Casas de chocolates, perfumes, vinhos e especiarias figuram o cartão de visitas para receber esses que perambulavam pelas ruas estreitas, de pedras, cercadas pelo vento cortante.

Rodeada de montes, chamaram-na Monte Verde e ela se fez verde de verdade: verde de esperança, de chegadas, partidas, idas e voltas intermináveis em busca de origens, mistérios, sonhos, carinhos. Alguns encontram o que desejam: somente esses criam raízes.

Por todos os espaços, fornalhas são expostas alimentadas pela lenha seca que aquece os ossos e as almas. Dizem que fantasmas caminham pelas alamedas na noite escura. Que o lugar é envolvido por criaturas errantes e perdidas que ali viveram suas chagas, dores e mágoas. Contam que o frio que percorre cada canto vem de uma legião de mortos que habita todos os poros. Pelas fendas de suas vestes negras eles observam os transeuntes e lhe impõem a sensação gelada do abismo.

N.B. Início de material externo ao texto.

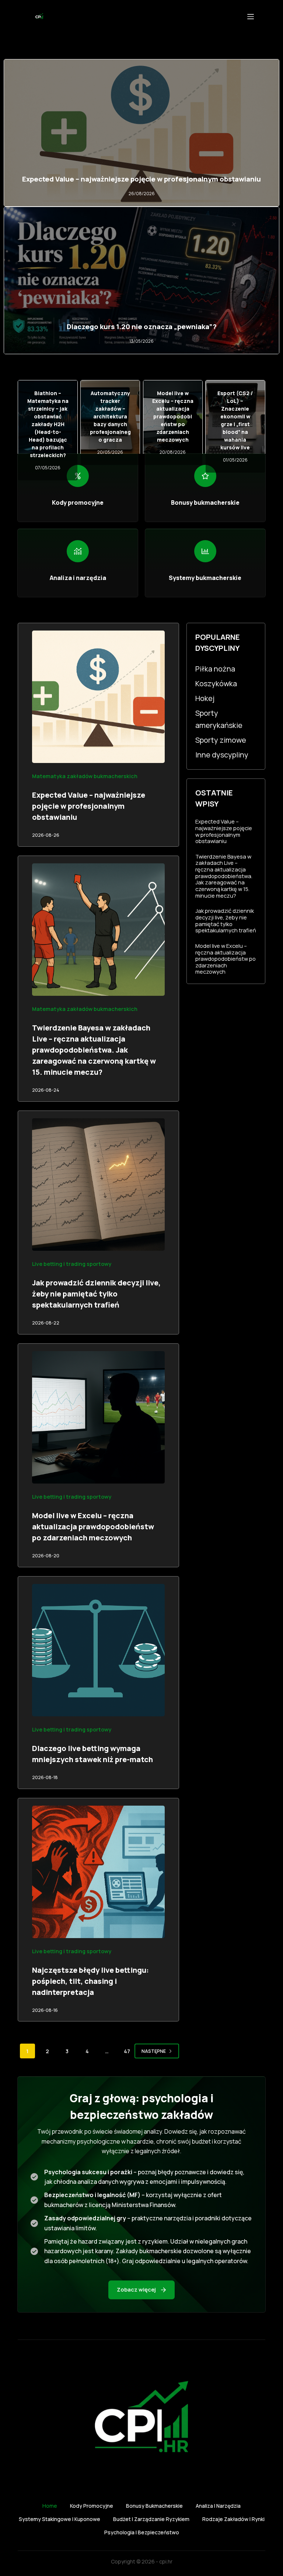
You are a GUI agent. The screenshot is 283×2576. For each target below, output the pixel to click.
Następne (154, 2051)
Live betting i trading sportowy (71, 1263)
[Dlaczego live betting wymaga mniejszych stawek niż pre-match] (98, 1650)
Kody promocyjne (91, 2506)
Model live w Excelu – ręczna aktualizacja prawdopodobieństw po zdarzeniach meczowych (172, 416)
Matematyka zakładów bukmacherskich (84, 776)
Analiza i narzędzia (218, 2506)
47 (127, 2051)
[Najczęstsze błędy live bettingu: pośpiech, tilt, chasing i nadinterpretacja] (98, 1872)
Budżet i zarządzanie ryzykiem (151, 2519)
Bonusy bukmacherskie (154, 2506)
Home (49, 2506)
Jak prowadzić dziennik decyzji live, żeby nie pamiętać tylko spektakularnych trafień (96, 1294)
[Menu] (250, 16)
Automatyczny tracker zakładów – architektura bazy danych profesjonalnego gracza (110, 416)
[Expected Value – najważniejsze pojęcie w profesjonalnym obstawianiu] (98, 697)
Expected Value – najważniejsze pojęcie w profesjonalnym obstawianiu (141, 179)
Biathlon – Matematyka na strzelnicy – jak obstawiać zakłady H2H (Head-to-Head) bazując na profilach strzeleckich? (48, 424)
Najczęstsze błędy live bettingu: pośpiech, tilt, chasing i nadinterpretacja (90, 1981)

Contudo, o que realmente se observa são pessoas envolvidas pela magia e receptividade de um povo tão turista quanto esses de passagem. Tudo ali é um pouco irreal, parecendo-se com uma cidade de bonecas criada por mãos afoitas e infantis na ânsia de brincar sentindo-se “gente grande”, governantes supremos, reis sem fronteiras...

Quem para ali se dirige vem em busca do aconchego e de uma paz repleta de carícias. O sorriso ostentado em rostos pálidos pela geleira de um inverno intenso acolhe os corações frígidos vindos de cidades distantes.

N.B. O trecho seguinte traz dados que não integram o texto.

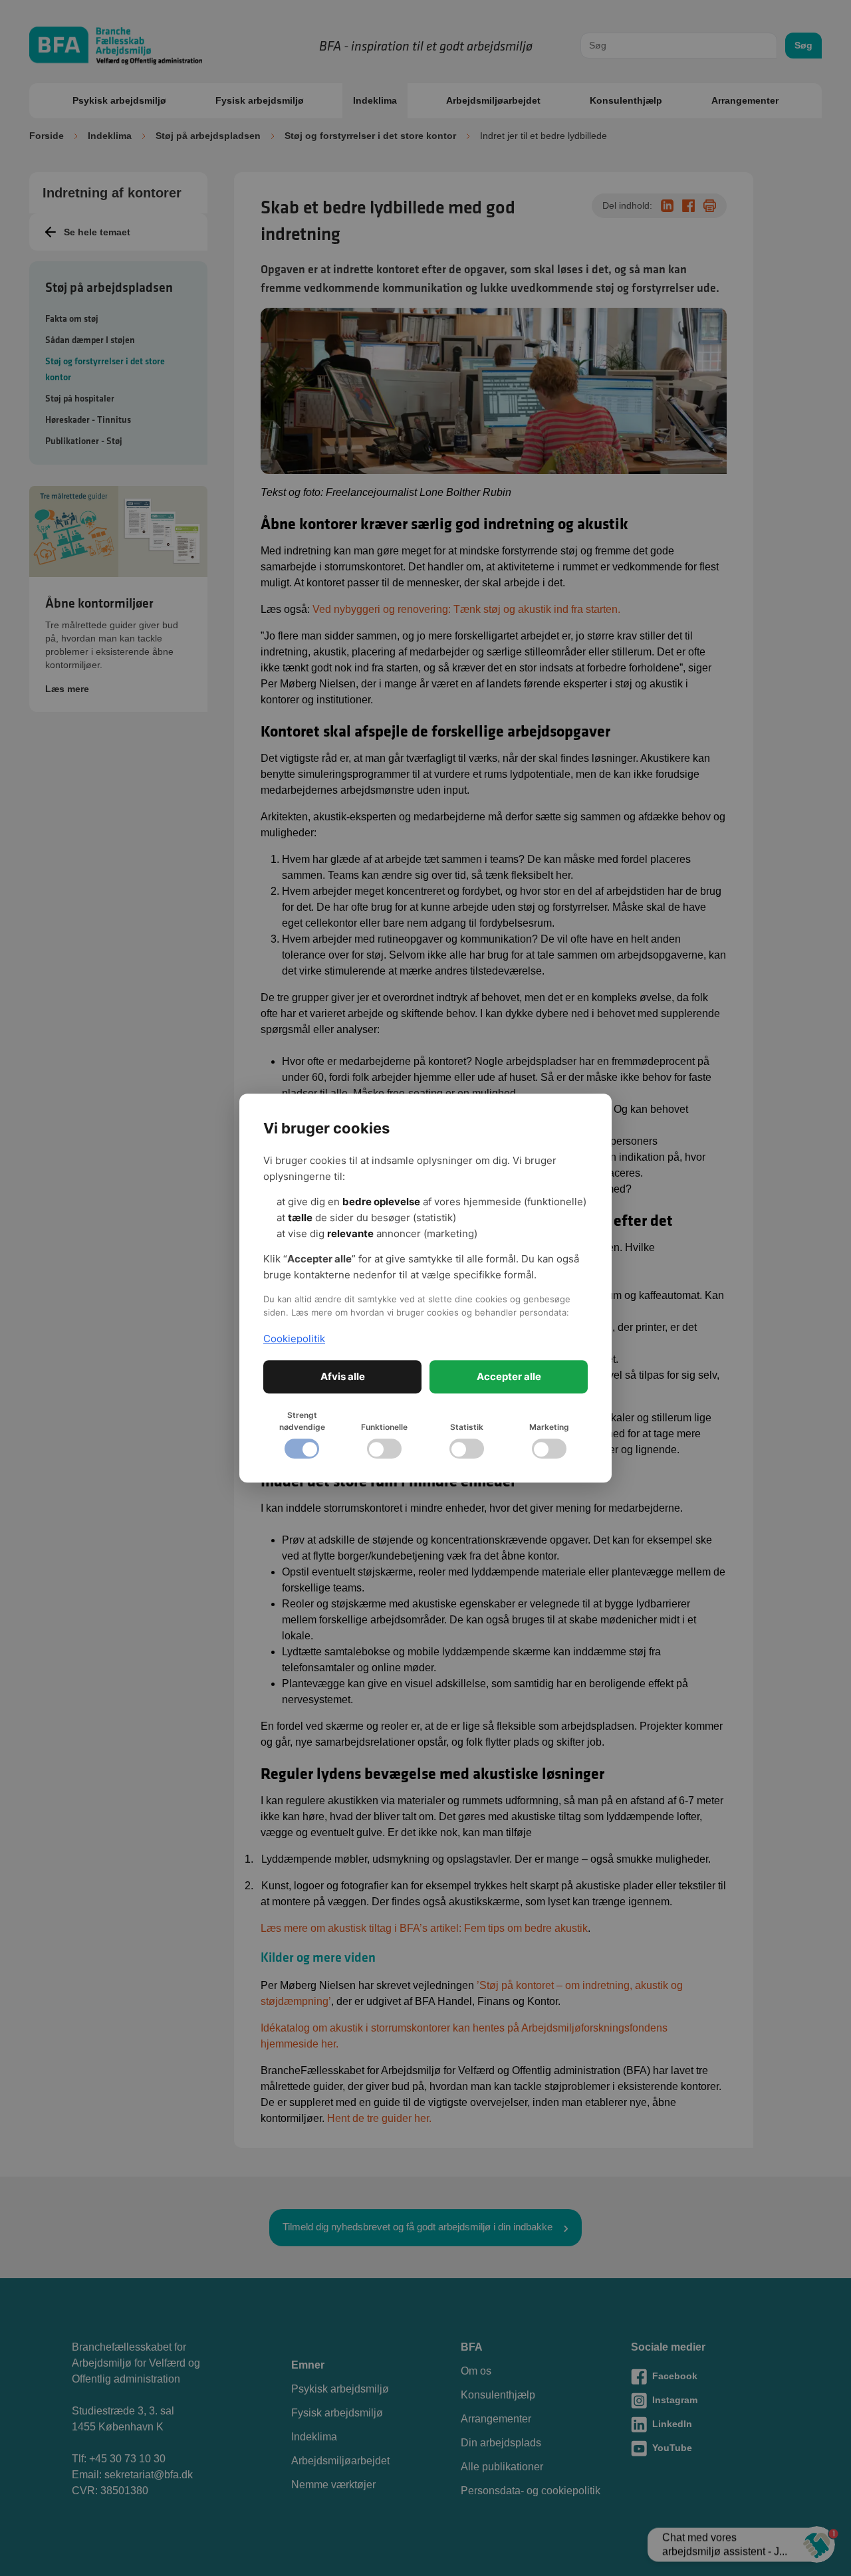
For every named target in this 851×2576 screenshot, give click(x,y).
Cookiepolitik (294, 1338)
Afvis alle (342, 1376)
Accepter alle (509, 1376)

Não há luxo. Pelo vale inteiro, vê-se cabanas de madeira mogna, rústicas e aquecidas, camas encerradas em colchas de retalhos, tapetes antigos, pequenos quadros com fotos da paisagem nata, lareiras constantemente acesas.

Das frestas das janelas - que quase sempre estão fechadas -, pode-se ver a névoa que cobre o lugar nas manhãs claras que mesmo com sol a pino continuam frias.

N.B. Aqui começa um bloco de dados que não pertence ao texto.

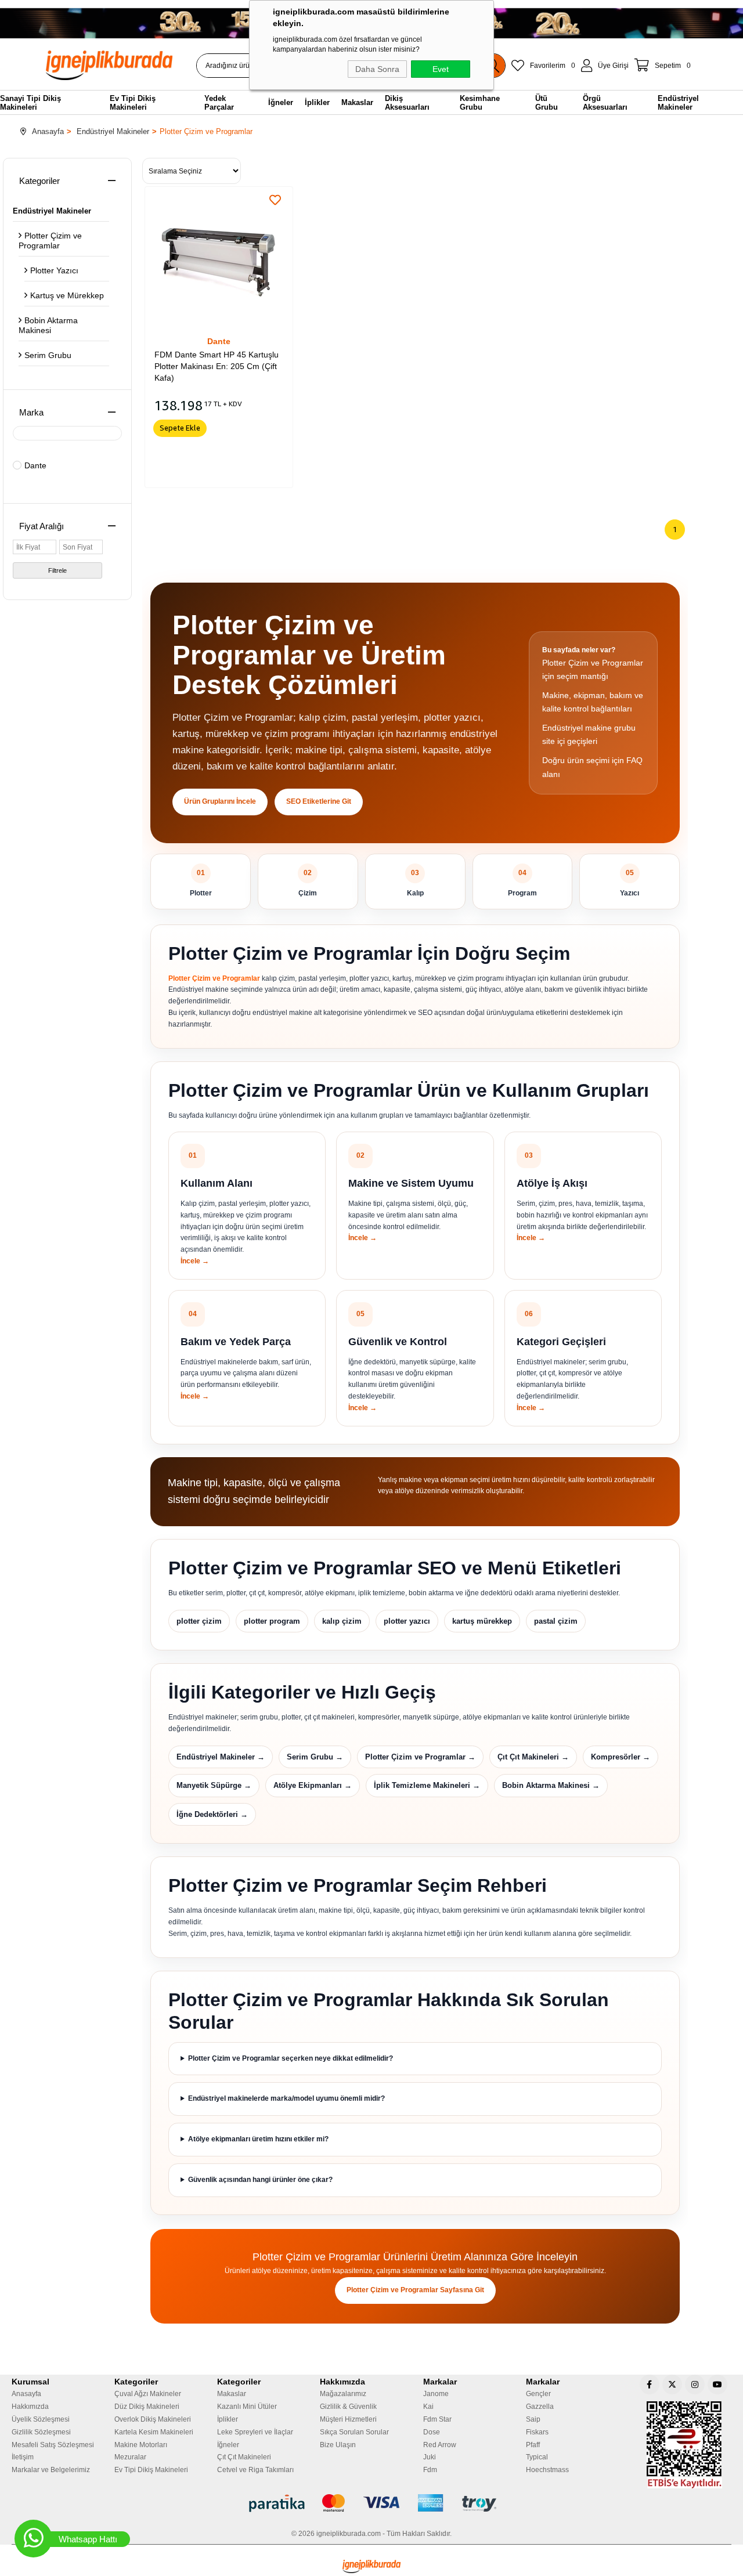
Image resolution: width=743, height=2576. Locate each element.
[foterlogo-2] (371, 2503)
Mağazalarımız (343, 2394)
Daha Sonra (377, 69)
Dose (431, 2432)
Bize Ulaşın (338, 2445)
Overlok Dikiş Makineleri (152, 2419)
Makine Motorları (140, 2445)
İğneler (228, 2445)
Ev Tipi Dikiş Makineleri (151, 2470)
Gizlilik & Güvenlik (348, 2406)
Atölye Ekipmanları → (312, 1785)
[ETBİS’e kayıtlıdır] (684, 2444)
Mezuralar (130, 2457)
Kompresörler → (620, 1757)
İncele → (195, 1261)
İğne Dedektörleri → (212, 1814)
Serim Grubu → (315, 1757)
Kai (428, 2406)
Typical (537, 2457)
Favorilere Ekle (275, 200)
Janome (436, 2394)
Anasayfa (26, 2394)
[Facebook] (649, 2384)
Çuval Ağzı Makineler (147, 2394)
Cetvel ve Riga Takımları (255, 2470)
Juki (429, 2457)
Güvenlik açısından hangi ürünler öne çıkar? (260, 2180)
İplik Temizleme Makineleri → (427, 1785)
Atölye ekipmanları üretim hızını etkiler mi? (258, 2139)
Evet (440, 69)
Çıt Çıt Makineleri (244, 2457)
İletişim (23, 2457)
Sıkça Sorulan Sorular (354, 2432)
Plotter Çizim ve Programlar (50, 240)
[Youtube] (717, 2384)
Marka (31, 412)
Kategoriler (39, 181)
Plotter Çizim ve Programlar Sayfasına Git (415, 2290)
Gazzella (540, 2406)
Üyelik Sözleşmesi (41, 2419)
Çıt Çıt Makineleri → (533, 1757)
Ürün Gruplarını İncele (220, 801)
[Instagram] (695, 2384)
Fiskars (537, 2432)
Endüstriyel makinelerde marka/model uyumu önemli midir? (286, 2098)
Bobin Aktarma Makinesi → (551, 1785)
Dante (35, 465)
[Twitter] (672, 2384)
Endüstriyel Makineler (52, 211)
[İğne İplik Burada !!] (371, 2566)
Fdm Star (437, 2419)
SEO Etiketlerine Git (318, 801)
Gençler (538, 2394)
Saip (533, 2419)
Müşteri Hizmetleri (348, 2419)
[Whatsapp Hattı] (33, 2538)
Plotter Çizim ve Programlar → (420, 1757)
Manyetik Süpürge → (213, 1785)
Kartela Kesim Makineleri (153, 2432)
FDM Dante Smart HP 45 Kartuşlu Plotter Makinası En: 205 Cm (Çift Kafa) (216, 366)
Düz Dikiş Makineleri (146, 2406)
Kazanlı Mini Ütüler (247, 2406)
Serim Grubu (47, 355)
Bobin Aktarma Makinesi (48, 325)
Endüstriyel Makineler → (220, 1757)
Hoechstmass (547, 2470)
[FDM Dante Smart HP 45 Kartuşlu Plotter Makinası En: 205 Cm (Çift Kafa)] (218, 260)
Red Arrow (439, 2445)
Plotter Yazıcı (54, 270)
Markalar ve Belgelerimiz (51, 2470)
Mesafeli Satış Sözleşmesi (53, 2445)
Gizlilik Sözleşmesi (41, 2432)
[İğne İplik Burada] (115, 65)
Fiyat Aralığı (41, 526)
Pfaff (533, 2445)
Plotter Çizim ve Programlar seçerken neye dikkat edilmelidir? (290, 2058)
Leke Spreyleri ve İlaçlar (255, 2432)
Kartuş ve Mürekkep (67, 295)
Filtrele (57, 570)
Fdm (430, 2470)
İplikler (227, 2419)
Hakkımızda (30, 2406)
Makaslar (231, 2394)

Não é difícil estabelecer certa cumplicidade com o local. Soberana em sua tranqüilidade mansa, os viajantes se deliciam com a terra vermelha, a mata virgem e densa, o ruído silencioso das vozes baixas, a brisa gelada que convida ao abrigo humano. Caminham por entre as árvores que formam uma serra, trilhas feitas por seus próprios rastros em círculos que levam sempre ao ponto de partida. Chegar e partir sempre do mesmo lugar. Não há como se perder, exceto quando se embrenham dentro de si mesmos querendo descobrir o segredo que as estradas contém.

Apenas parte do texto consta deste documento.